Escalier traversant réservé dans un mur de terrasse à double parement. © Michel Rouvière

Cette description de monsieur Roussel est de tous points exacte (…). Depuis 1880, monsieur Roussel y a consacré toutes les heures dont il pouvait disposer, en dehors de ses journées chez les voisins comme manœuvre ou maçon, (…) souvent même il y consacra une partie de ses nuits pendant la belle saison.

Parement d'un mur de terrasse : les blocs de calcaire dur ont leur face vue soigneusement ragréée (traces d'enlèvement d'éclats conchoïdaux). © Michel Rouvière

Parement d’un mur de terrasse : les blocs de calcaire dur ont leur face vue soigneusement ragréée (traces d’enlèvement d’éclats conchoïdaux). © Michel Rouvière

En même temps qu’il se créait ainsi un peu de terre cultivable, il agrandissait la maison que son père lui avait laissée, petite demeure en pierre sèche comprenant simplement deux pièces au rez-de-chaussée. Il construisit d’abord une étable en 1880, une magnanerie en 1886, creusa une citerne pour recueillir l’eau et ne plus être obligé d’aller se la procurer au loin chez des voisins; en 1890 il établit un four à pain, il surmonta sa maison d’un étage et y disposa deux belles pièces confortables; en 1910 enfin, il agrandit sa magnanerie, et apporta tous ses soins à la rendre le mieux disposée pour l’élevage des vers à soie.

Comment sont utilisés les 24000 mètres de terrain disposés en terrasses successives (…) ? Sur les terrasses supérieures sont plantées les vignes, trois rangées de vignes par « faysse » ou terrasse, des mûriers alternant avec les ceps le long même du bord des murailles.

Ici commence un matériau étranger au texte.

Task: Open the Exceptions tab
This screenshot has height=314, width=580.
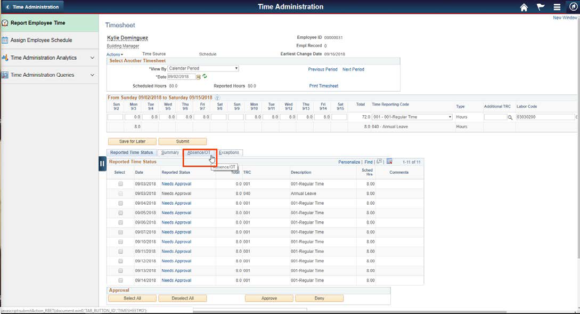Action: pyautogui.click(x=229, y=152)
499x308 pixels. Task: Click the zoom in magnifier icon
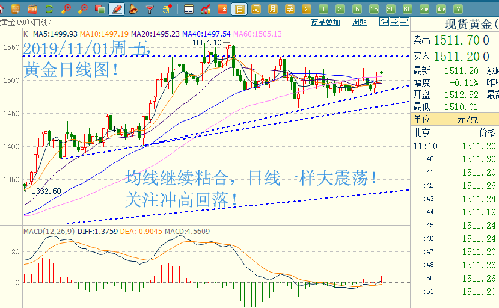tap(66, 9)
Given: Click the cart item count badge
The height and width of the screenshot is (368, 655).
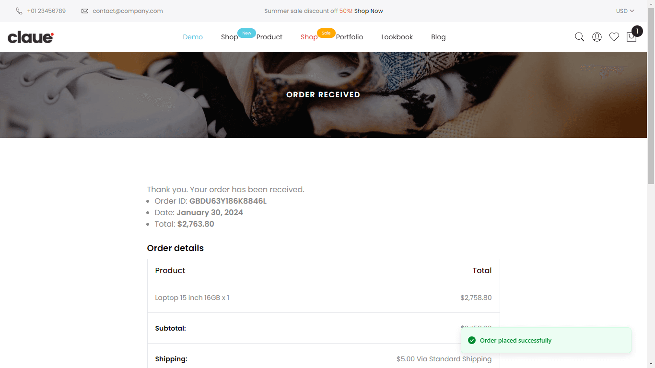Looking at the screenshot, I should pyautogui.click(x=637, y=31).
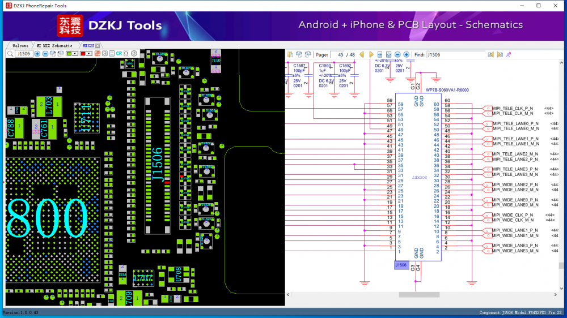
Task: Go to next schematic page arrow
Action: [371, 54]
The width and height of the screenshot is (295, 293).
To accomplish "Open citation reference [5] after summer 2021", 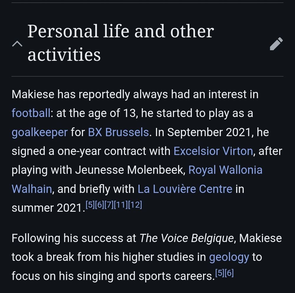I will [x=89, y=203].
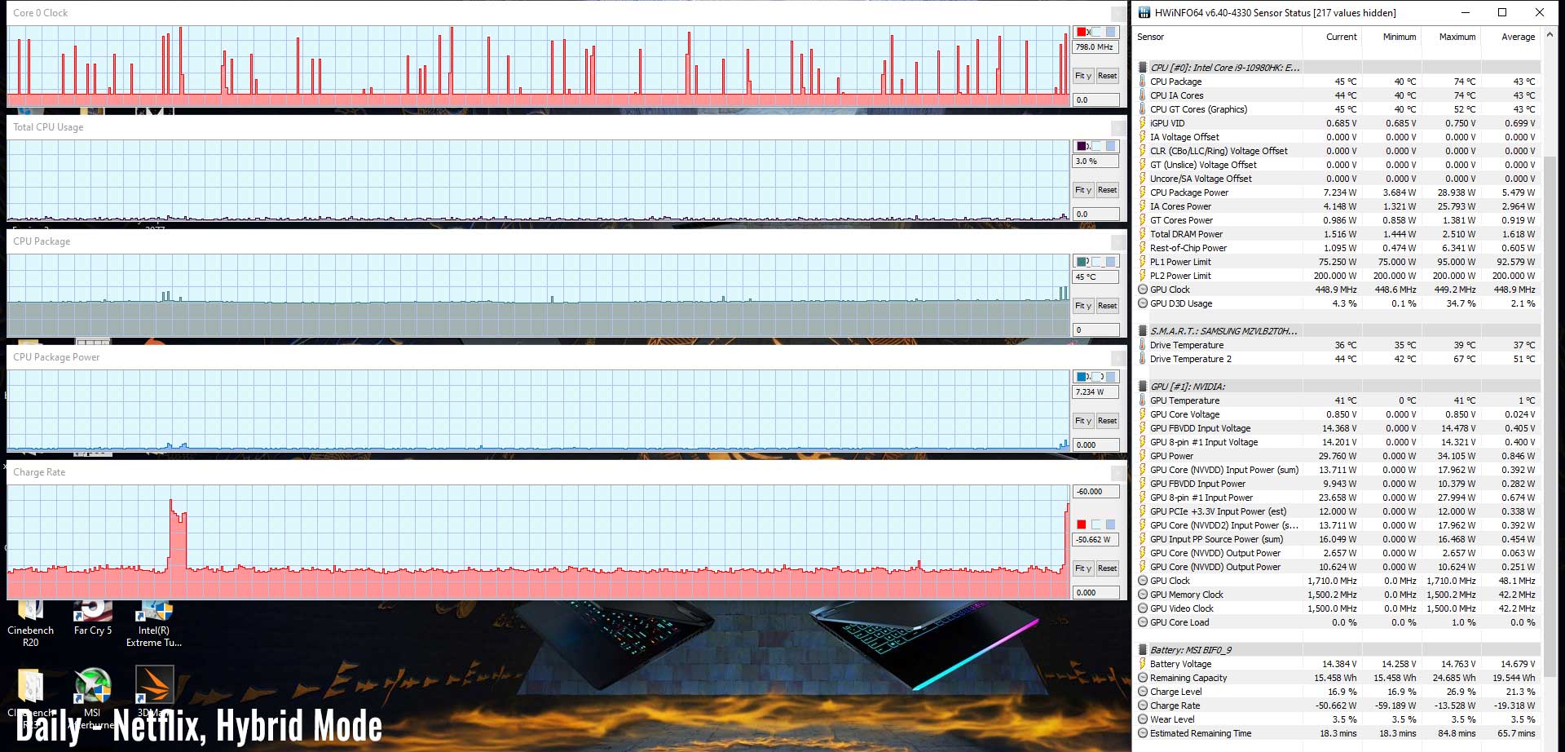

Dans les terrasses inférieures, le long des murs qui entourent la propriété, sont plantés grand nombre d’arbres fruitiers, figuiers, pêchers, oliviers, etc. (…)

Une partie des terrasses, environ 7000 mètres, est cultivée en céréales, blé, avoine, seigle, alternant avec des plantes racines, pommes de terre ou betteraves, ou encore des vesces et des fèves. (…)

Monsieur Roussel est aidé dans son travail par sa femme et son fils, âgé de vingt-cinq ans qui rentre du service militaire et vient de se marier.

Ce dernier est bien résolu à continuer l’œuvre de son père et à vivre au Gras de Joyeuse. Il s’intéresse d’une façon toute particulière à tout ce qui regarde la culture, il s’est composé une petite bibliothèque renfermant déjà les principaux ouvrages qui peuvent lui fournir des renseignements utiles et lui permettre d’acquérir quelques notions scientifiques. (…)

L’ensemble de la propriété de monsieur Roussel est admirablement tenu, c’est un véritable jardin, et la maison très propre, plaisante même et coquette.

Source : M. Hitier, La petite culture dans l’Ardèche. Rapport sur le prix Meynot, extrait du bulletin de janvier 1913 de la Société d’encouragement pour l’industrie nationale, 28 p., en part. pp. 15-18.